GNOME Bugzilla – Bug 311857
xsltproc very slow generating index for gtk-docs.sgml
Last modified: 2008-10-03 13:21:44 UTC
In gtk+-2.7.3/docs/reference: $ make ... *** Building HTML *** rm -rf ./html mkdir ./html cd ./html && gtkdoc-mkhtml gtk ../gtk-docs.sgml Computing chunks... ... Writing glossary.html for glossary(glossary) The docs make process then hangs on 100% CPU: $ ps -C xsltproc -f UID PID PPID C STIME TTY TIME CMD root 11324 11304 53 12:32 pts/1 00:31:53 /usr/bin/xsltproc --nonet --xinc I can leave it for hours without returning. glossary.html has been generated (and looks OK) so I think it is hanging trying to generate the index: === snip gtk-docs.sgml === <part> <title>GTK+ Tools</title> >k-query-immodules; >k-update-icon-cache; </part> >k-glossary; <index> <title>Index</title> </index> <index role="deprecated"> <title>Index of deprecated symbols</title> </index> === snip gtk-docs.sgml === If I attach gdb and repeatedly issue "finish" it seems it is failing to return from this stack frame:
+ Trace 62046
I can recompile libxslt with debugging support if that will help.
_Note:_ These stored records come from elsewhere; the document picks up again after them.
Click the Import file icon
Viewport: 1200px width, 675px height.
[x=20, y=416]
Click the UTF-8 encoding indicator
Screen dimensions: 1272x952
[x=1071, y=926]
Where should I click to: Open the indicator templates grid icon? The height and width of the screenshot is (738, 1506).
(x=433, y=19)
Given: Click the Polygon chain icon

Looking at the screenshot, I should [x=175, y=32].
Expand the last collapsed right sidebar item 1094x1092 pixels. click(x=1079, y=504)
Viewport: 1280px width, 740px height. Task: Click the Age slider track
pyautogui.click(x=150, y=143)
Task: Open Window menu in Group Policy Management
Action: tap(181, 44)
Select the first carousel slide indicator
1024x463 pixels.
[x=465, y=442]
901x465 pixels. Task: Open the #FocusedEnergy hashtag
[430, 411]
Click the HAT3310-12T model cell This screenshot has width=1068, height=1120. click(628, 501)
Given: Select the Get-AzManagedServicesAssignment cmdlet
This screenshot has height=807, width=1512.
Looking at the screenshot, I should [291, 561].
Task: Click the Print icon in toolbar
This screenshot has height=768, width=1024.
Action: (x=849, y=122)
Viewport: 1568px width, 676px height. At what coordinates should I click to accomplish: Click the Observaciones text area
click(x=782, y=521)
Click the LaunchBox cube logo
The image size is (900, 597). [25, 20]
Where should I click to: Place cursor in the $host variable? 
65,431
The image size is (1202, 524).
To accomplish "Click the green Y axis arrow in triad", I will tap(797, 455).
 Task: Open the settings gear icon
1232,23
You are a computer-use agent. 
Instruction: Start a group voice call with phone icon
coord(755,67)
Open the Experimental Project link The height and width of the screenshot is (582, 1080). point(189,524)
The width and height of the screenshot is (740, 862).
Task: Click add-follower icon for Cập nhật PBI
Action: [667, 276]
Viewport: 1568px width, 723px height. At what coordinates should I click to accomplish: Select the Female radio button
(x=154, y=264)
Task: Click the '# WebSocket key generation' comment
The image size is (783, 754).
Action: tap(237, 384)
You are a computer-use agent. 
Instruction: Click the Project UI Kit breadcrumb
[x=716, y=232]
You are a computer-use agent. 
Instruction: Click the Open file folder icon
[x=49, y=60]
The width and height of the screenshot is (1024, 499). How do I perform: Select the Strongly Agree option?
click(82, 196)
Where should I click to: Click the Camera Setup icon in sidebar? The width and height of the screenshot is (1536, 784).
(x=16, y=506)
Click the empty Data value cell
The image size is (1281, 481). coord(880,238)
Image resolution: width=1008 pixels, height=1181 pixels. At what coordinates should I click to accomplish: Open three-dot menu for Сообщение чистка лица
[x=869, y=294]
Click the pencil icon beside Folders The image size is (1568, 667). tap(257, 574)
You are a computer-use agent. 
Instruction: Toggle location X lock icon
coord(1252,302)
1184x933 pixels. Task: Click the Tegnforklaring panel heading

Oops. After cumulative user time reaches around ~40 mins it starts outputting index files, at the rate of one every 10 or so minutes. (CPU is rated at 2916.35 bogomips) It looks like it is going to finish if left long enough - but this is still desperately slow and would make many people think it was in an infinite loop.
Maybe the XSLT stylesheet are too complex or not optimized at all. Did you tried to profile them on a smaller example ? See xsltproc --profile and xsltproc -v options. It is unlikely I will have time to debug the stylesheets used by gtk-docs. If this can be pointed at a specific problem in libxslt then reassign the bug back to it, but it's a bit like stating that a C compiler has a bug because running a program with deeply nested loops is slow at runtime. The first analysis really should be done by gtk-doc maintainers. Daniel
I've just built the GTK+ reference docs from cvs and it took ~17 minutes. (This is on an Athlon 2500+.) But it did seem to use an enormous amount of memory. top was reporting ~140MB resident. I don't know if that is correct. Maybe your machine is low on memory and possibly thrashing the swap space. (I have 512MB so it doesn't cause problems for me.)
the glossary and the indix generation is very slow here too. I've run the doc-generation for gestremaer under oprofile (see attachements). For gtk-doc it takes about one hour on a Pentium III 1.1 GHz 512MB memory.
Created attachment 51271 [details] oprofile report xmlXPathNodeCollectAndTest was during the run at 25% xmlXPathCompOpEval climbed during index generation from about 6% to 10%
Created attachment 51272 [details] oprofile report xsltNumberFormatGetAnyLevel was 25% at maximum xsltXPathVariableLookup, xsltStackLookup were used more often during index generation ( 8% -> 12 %)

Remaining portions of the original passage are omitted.